### [Assignment]
From the news report below on tennis match-fixing, list every charge that Grigor Sargsyan faces.

### [Study text]

_ _ _

PARIS -- Four tennis players are in French custody on suspicion of helping an organized gambling syndicate believed to have fixed hundreds of low-tier matches, sources close to the investigation told The Associated Press.
The players are suspected of working for Grigor Sargsyan, the 28-year-old known as the Maestro. Police believe the Belgium-based kingpin may have paid more than 100 players from at least half a dozen countries.
The officials, who spoke on condition of anonymity because they weren't authorized to discuss details publicly, said at least one suspect told investigators that he fixed around two dozen matches for Sargsyan.
They named the players as Jules Okala, 21; Mick Lescure, 25; Yannick Thivant, 31; and Jerome Inzerillo, 28. None operated in the highest spheres of tennis. The career-best singles ranking of any of them was 354, reached by Inzerillo in 2012. The arrests of Okala and Lescure were first reported Wednesday by French sports newspaper L'Equipe.
The detentions are part of months of digging by police working across Europe to unravel a massive match-fixing scheme, organized via encrypted messaging and involving dozens of low-ranked players who struggle to make ends meet by playing in small tournaments.
A dozen or more other French players are expected to be questioned in coming days or weeks. An investigator said France was one of the countries "hardest hit" by the syndicate, which targeted lower-level pro-circuit tournaments. Okala and Lescure were detained before they were to play in a modest tournament in Bressuire, France, this week that offers a total of $15,000 in prize money.
Investigators have also questioned other players in Belgium, the Netherlands, Germany, Slovakia and Bulgaria and are looking to question others, including both players and managers, in the United States, Chile and Egypt.
Police say Sargsyan employed mules, people hired for a few euros to place bets for the syndicate that were small enough to slip under the radar of gambling watchdogs.
In all, more than 100 players are suspected of having worked with the syndicate, fixing matches, sets or games in exchange for payments of 500 to 3,000 euros ($570 to $3,400), with the deals sometimes organized through encrypted messages.
"The impression we're getting is that it is very commonplace," one official told the AP. Another said several hundred matches are thought to have been fixed.
Investigators fear that players corrupted by the syndicate could suck others into the scheme if left unchecked and could go on to infect bigger tournaments if they climb higher in tennis' rankings.
"In time, they could be managers of other new players or trainers, so we have to get them out of the system or they could corrupt others in a few years," one official told the AP.
Sargsyan was swept up in a wave of arrests in Belgium in June and remains in custody, facing organized crime, match-fixing, money laundering and forgery charges. A suspected banker for the syndicate also faces money laundering and organized crime charges, while four others are being investigated for illegal gambling and finding mules.
Because the bets were small, the risk of detection was "almost zero," but the profits could still be considerable if many bets were placed, one official said.
Still unclear is whether the Belgium-based syndicate was linked to another match-fixing and gambling operation, also involving Armenians, that unraveled in Spain. Spanish police last week announced that 28 professional tennis players, including one who participated in last year's US Open, were linked to that ring, taking bribes to fix results that the group bet on using fake identities.

_ _ _

### [Source information]

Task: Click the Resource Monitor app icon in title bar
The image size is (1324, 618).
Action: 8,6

_ _ _

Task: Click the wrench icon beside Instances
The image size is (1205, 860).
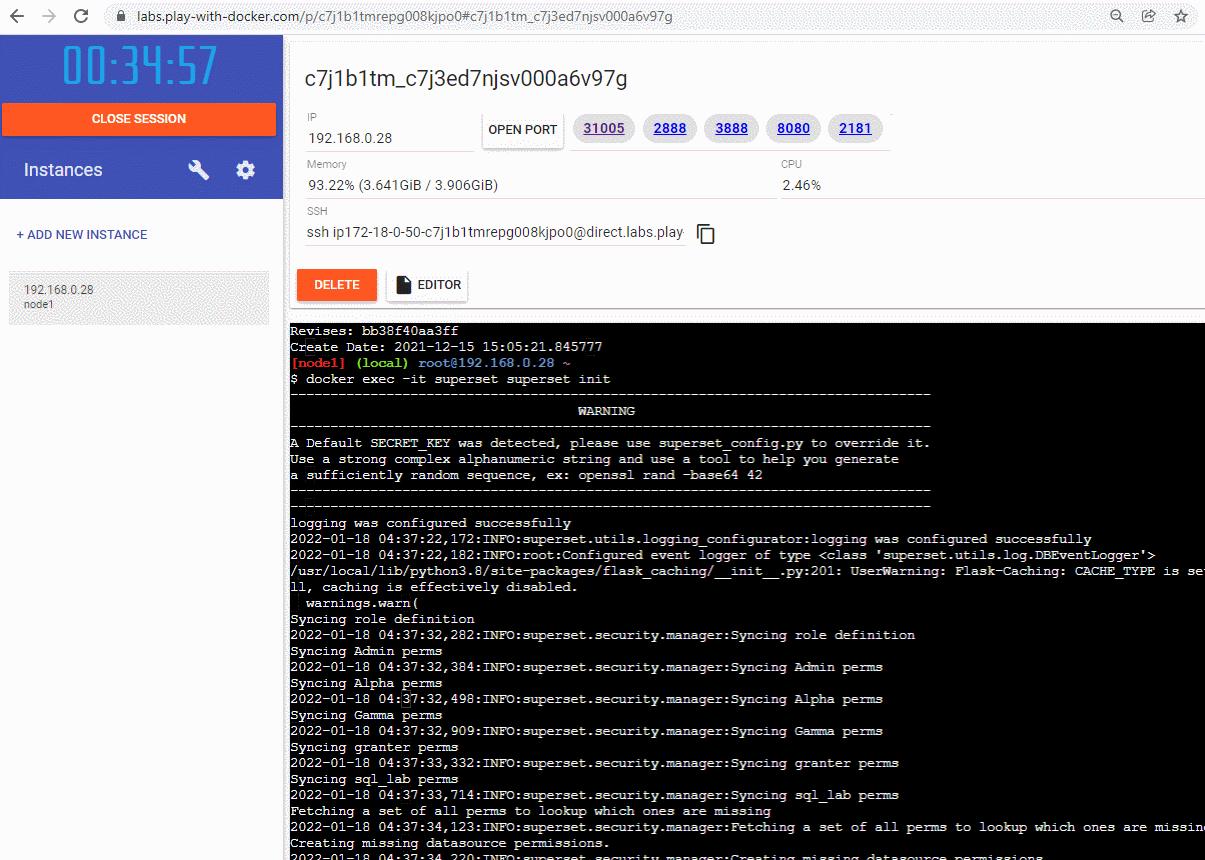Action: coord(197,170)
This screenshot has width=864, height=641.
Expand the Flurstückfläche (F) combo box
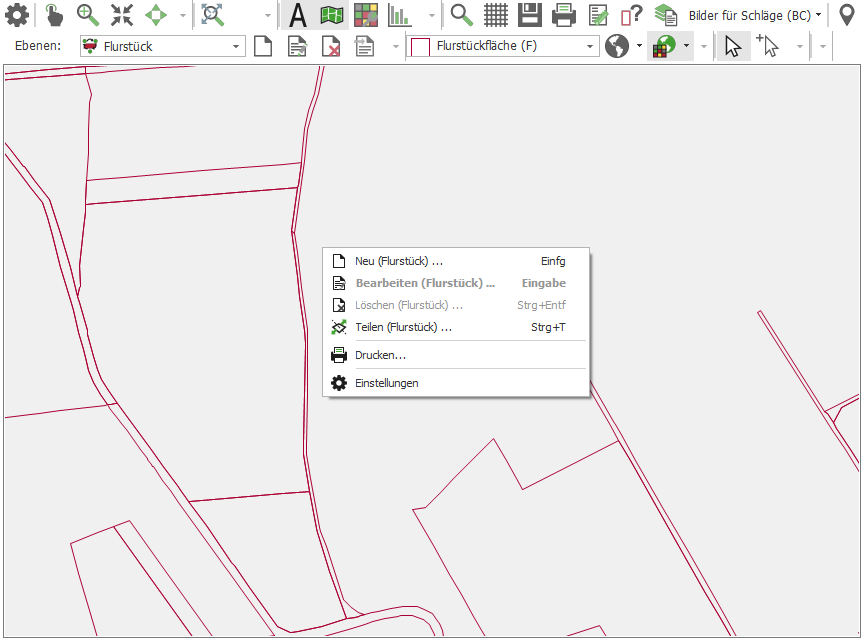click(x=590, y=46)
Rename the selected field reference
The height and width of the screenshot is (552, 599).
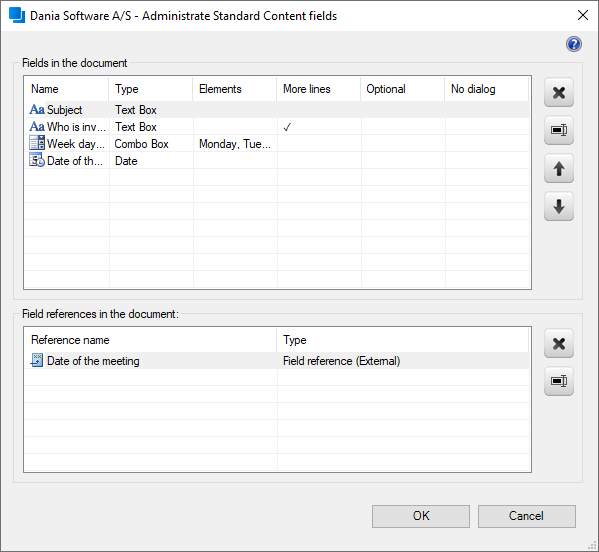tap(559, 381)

_ _ _

### [Task answer]
Organized crime, match-fixing, money laundering, forgery